• Problem to work on:
For each line in the data below, write an exact copy.

Segment Open

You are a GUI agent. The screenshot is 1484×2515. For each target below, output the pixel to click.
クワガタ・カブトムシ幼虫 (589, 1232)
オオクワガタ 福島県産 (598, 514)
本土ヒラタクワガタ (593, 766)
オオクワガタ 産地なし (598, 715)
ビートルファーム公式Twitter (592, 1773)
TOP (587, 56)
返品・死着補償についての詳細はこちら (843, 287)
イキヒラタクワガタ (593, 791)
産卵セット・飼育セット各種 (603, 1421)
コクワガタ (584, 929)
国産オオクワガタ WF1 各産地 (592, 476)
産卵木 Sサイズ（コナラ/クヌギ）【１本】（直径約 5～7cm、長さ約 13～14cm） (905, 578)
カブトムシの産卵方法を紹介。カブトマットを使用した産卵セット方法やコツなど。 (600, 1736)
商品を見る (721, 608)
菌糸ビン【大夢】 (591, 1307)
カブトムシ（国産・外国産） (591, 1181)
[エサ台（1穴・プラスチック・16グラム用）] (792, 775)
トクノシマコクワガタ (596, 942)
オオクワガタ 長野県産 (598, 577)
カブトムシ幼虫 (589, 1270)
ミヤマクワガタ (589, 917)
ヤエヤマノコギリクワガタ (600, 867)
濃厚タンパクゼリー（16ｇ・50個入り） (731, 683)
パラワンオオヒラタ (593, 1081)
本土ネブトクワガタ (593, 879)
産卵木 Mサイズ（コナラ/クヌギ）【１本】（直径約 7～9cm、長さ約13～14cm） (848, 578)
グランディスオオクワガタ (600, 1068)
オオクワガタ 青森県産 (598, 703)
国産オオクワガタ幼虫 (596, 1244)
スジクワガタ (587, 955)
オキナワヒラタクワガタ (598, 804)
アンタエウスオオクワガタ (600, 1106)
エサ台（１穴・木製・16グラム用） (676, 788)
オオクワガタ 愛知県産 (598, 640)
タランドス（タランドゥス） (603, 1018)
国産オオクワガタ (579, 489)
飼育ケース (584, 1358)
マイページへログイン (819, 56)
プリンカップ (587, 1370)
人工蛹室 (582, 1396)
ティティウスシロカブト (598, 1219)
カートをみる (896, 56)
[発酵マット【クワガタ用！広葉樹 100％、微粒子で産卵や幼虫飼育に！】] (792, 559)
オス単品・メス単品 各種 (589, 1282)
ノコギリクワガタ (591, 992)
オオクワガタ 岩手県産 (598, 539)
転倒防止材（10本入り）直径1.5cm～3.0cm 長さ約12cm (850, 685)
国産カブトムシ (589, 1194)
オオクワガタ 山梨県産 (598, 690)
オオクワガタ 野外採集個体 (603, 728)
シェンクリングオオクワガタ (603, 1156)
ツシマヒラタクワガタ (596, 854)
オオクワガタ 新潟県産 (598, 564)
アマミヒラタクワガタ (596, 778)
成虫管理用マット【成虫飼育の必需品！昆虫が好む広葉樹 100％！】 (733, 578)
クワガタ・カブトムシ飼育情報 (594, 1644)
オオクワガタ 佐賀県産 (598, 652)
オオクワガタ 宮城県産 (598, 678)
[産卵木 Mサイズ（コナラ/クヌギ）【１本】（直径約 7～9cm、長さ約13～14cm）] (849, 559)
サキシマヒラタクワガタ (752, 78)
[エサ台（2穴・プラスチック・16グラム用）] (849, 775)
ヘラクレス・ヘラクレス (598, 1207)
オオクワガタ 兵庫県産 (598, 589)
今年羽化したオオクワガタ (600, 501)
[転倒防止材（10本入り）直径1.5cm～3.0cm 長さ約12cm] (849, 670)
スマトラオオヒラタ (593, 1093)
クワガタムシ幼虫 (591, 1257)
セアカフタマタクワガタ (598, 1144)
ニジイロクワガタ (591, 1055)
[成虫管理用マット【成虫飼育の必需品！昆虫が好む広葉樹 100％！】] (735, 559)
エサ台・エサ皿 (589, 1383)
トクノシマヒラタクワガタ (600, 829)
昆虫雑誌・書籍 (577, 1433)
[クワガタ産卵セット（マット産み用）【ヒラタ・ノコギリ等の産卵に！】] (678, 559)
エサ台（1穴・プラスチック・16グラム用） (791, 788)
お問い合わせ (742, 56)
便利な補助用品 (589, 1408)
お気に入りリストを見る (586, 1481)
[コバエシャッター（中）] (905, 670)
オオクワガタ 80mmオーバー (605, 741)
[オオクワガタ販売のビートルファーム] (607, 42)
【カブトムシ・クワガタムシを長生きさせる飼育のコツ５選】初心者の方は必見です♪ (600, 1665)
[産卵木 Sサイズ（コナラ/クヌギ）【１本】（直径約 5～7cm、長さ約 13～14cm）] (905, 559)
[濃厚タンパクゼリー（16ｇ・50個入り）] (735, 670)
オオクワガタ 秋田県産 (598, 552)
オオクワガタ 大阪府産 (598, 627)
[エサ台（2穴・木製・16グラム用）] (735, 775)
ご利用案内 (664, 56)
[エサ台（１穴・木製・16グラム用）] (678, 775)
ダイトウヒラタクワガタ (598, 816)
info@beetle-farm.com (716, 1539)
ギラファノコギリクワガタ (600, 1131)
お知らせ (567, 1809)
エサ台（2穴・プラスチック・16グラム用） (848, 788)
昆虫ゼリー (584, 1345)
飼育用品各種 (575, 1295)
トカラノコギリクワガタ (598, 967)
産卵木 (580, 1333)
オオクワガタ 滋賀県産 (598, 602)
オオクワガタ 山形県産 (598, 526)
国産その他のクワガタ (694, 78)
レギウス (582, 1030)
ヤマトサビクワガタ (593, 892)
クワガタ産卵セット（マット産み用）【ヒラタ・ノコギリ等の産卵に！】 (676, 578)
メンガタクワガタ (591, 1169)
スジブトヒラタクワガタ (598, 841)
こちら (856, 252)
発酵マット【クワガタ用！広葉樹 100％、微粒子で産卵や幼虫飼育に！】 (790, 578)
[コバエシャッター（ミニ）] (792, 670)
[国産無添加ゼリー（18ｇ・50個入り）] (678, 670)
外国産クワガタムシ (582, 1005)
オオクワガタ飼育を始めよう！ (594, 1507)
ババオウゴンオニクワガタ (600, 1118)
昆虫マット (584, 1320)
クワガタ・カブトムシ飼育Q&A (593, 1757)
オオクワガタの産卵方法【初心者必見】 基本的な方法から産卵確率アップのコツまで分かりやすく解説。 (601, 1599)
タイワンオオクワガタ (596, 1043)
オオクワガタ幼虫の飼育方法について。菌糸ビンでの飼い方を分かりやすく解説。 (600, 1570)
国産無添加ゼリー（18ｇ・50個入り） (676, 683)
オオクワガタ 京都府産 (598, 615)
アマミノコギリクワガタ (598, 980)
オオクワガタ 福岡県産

Segment Closed

• Completed task:
You are a GUI agent. The screenshot is 1484×2515. For each target below, output the pixel to click.
クワガタ・カブトムシ幼虫 (589, 1232)
オオクワガタ 福島県産 (598, 514)
本土ヒラタクワガタ (593, 766)
オオクワガタ 産地なし (598, 715)
ビートルファーム公式Twitter (592, 1773)
TOP (587, 56)
返品・死着補償についての詳細はこちら (843, 287)
イキヒラタクワガタ (593, 791)
産卵セット・飼育セット各種 (603, 1421)
コクワガタ (584, 929)
国産オオクワガタ WF1 各産地 (592, 476)
産卵木 Sサイズ（コナラ/クヌギ）【１本】（直径約 5～7cm、長さ約 13～14cm） (905, 578)
カブトムシの産卵方法を紹介。カブトマットを使用した産卵セット方法やコツなど。 (600, 1736)
商品を見る (721, 608)
菌糸ビン【大夢】 (591, 1307)
カブトムシ（国産・外国産） (591, 1181)
[エサ台（1穴・プラスチック・16グラム用）] (792, 775)
トクノシマコクワガタ (596, 942)
オオクワガタ 長野県産 (598, 577)
カブトムシ幼虫 (589, 1270)
ミヤマクワガタ (589, 917)
ヤエヤマノコギリクワガタ (600, 867)
濃厚タンパクゼリー（16ｇ・50個入り） (731, 683)
パラワンオオヒラタ (593, 1081)
本土ネブトクワガタ (593, 879)
産卵木 Mサイズ（コナラ/クヌギ）【１本】（直径約 7～9cm、長さ約13～14cm） (848, 578)
グランディスオオクワガタ (600, 1068)
オオクワガタ 青森県産 (598, 703)
国産オオクワガタ幼虫 (596, 1244)
スジクワガタ (587, 955)
オキナワヒラタクワガタ (598, 804)
アンタエウスオオクワガタ (600, 1106)
エサ台（１穴・木製・16グラム用） (676, 788)
オオクワガタ 愛知県産 (598, 640)
タランドス（タランドゥス） (603, 1018)
国産オオクワガタ (579, 489)
飼育ケース (584, 1358)
マイページへログイン (819, 56)
プリンカップ (587, 1370)
人工蛹室 (582, 1396)
ティティウスシロカブト (598, 1219)
カートをみる (896, 56)
[発酵マット【クワガタ用！広葉樹 100％、微粒子で産卵や幼虫飼育に！】] (792, 559)
オス単品・メス単品 各種 (589, 1282)
ノコギリクワガタ (591, 992)
オオクワガタ 岩手県産 (598, 539)
転倒防止材（10本入り）直径1.5cm～3.0cm 長さ約12cm (850, 685)
国産カブトムシ (589, 1194)
オオクワガタ 山梨県産 (598, 690)
オオクワガタ 野外採集個体 (603, 728)
シェンクリングオオクワガタ (603, 1156)
ツシマヒラタクワガタ (596, 854)
オオクワガタ 新潟県産 (598, 564)
アマミヒラタクワガタ (596, 778)
成虫管理用マット【成虫飼育の必需品！昆虫が好む広葉樹 100％！】 (733, 578)
クワガタ・カブトムシ飼育情報 (594, 1644)
オオクワガタ 佐賀県産 (598, 652)
オオクワガタ 宮城県産 (598, 678)
[産卵木 Mサイズ（コナラ/クヌギ）【１本】（直径約 7～9cm、長さ約13～14cm）] (849, 559)
サキシマヒラタクワガタ (752, 78)
[エサ台（2穴・プラスチック・16グラム用）] (849, 775)
ヘラクレス・ヘラクレス (598, 1207)
オオクワガタ 兵庫県産 (598, 589)
今年羽化したオオクワガタ (600, 501)
[転倒防止材（10本入り）直径1.5cm～3.0cm 長さ約12cm] (849, 670)
スマトラオオヒラタ (593, 1093)
クワガタムシ幼虫 (591, 1257)
セアカフタマタクワガタ (598, 1144)
ニジイロクワガタ (591, 1055)
[成虫管理用マット【成虫飼育の必需品！昆虫が好む広葉樹 100％！】] (735, 559)
エサ台・エサ皿 (589, 1383)
トクノシマヒラタクワガタ (600, 829)
昆虫雑誌・書籍 (577, 1433)
[クワガタ産卵セット（マット産み用）【ヒラタ・ノコギリ等の産卵に！】] (678, 559)
エサ台（1穴・プラスチック・16グラム用） (791, 788)
お問い合わせ (742, 56)
便利な補助用品 (589, 1408)
お気に入りリストを見る (586, 1481)
[コバエシャッター（中）] (905, 670)
オオクワガタ 80mmオーバー (605, 741)
[オオクワガタ販売のビートルファーム] (607, 42)
【カブトムシ・クワガタムシを長生きさせる飼育のコツ５選】初心者の方は必見です♪ (600, 1665)
[産卵木 Sサイズ（コナラ/クヌギ）【１本】（直径約 5～7cm、長さ約 13～14cm）] (905, 559)
[濃厚タンパクゼリー（16ｇ・50個入り）] (735, 670)
オオクワガタ 秋田県産 (598, 552)
オオクワガタ 大阪府産 (598, 627)
[エサ台（2穴・木製・16グラム用）] (735, 775)
ご利用案内 (664, 56)
[エサ台（１穴・木製・16グラム用）] (678, 775)
ダイトウヒラタクワガタ (598, 816)
info@beetle-farm.com (716, 1539)
ギラファノコギリクワガタ (600, 1131)
お知らせ (567, 1809)
エサ台（2穴・プラスチック・16グラム用） (848, 788)
昆虫ゼリー (584, 1345)
飼育用品各種 (575, 1295)
トカラノコギリクワガタ (598, 967)
産卵木 (580, 1333)
オオクワガタ 滋賀県産 (598, 602)
オオクワガタ 山形県産 (598, 526)
国産その他のクワガタ (694, 78)
レギウス (582, 1030)
ヤマトサビクワガタ (593, 892)
クワガタ産卵セット（マット産み用）【ヒラタ・ノコギリ等の産卵に！】 (676, 578)
メンガタクワガタ (591, 1169)
スジブトヒラタクワガタ (598, 841)
こちら (856, 252)
発酵マット【クワガタ用！広葉樹 100％、微粒子で産卵や幼虫飼育に！】 (790, 578)
[コバエシャッター（ミニ）] (792, 670)
[国産無添加ゼリー（18ｇ・50個入り）] (678, 670)
外国産クワガタムシ (582, 1005)
オオクワガタ飼育を始めよう！ (594, 1507)
ババオウゴンオニクワガタ (600, 1118)
昆虫マット (584, 1320)
クワガタ・カブトムシ飼育Q&A (593, 1757)
オオクワガタの産卵方法【初心者必見】 基本的な方法から産卵確率アップのコツまで分かりやすく解説。 (601, 1599)
タイワンオオクワガタ (596, 1043)
オオクワガタ幼虫の飼育方法について。菌糸ビンでの飼い方を分かりやすく解説。 (600, 1570)
国産無添加ゼリー（18ｇ・50個入り） (676, 683)
オオクワガタ 京都府産 (598, 615)
アマミノコギリクワガタ (598, 980)
オオクワガタ 福岡県産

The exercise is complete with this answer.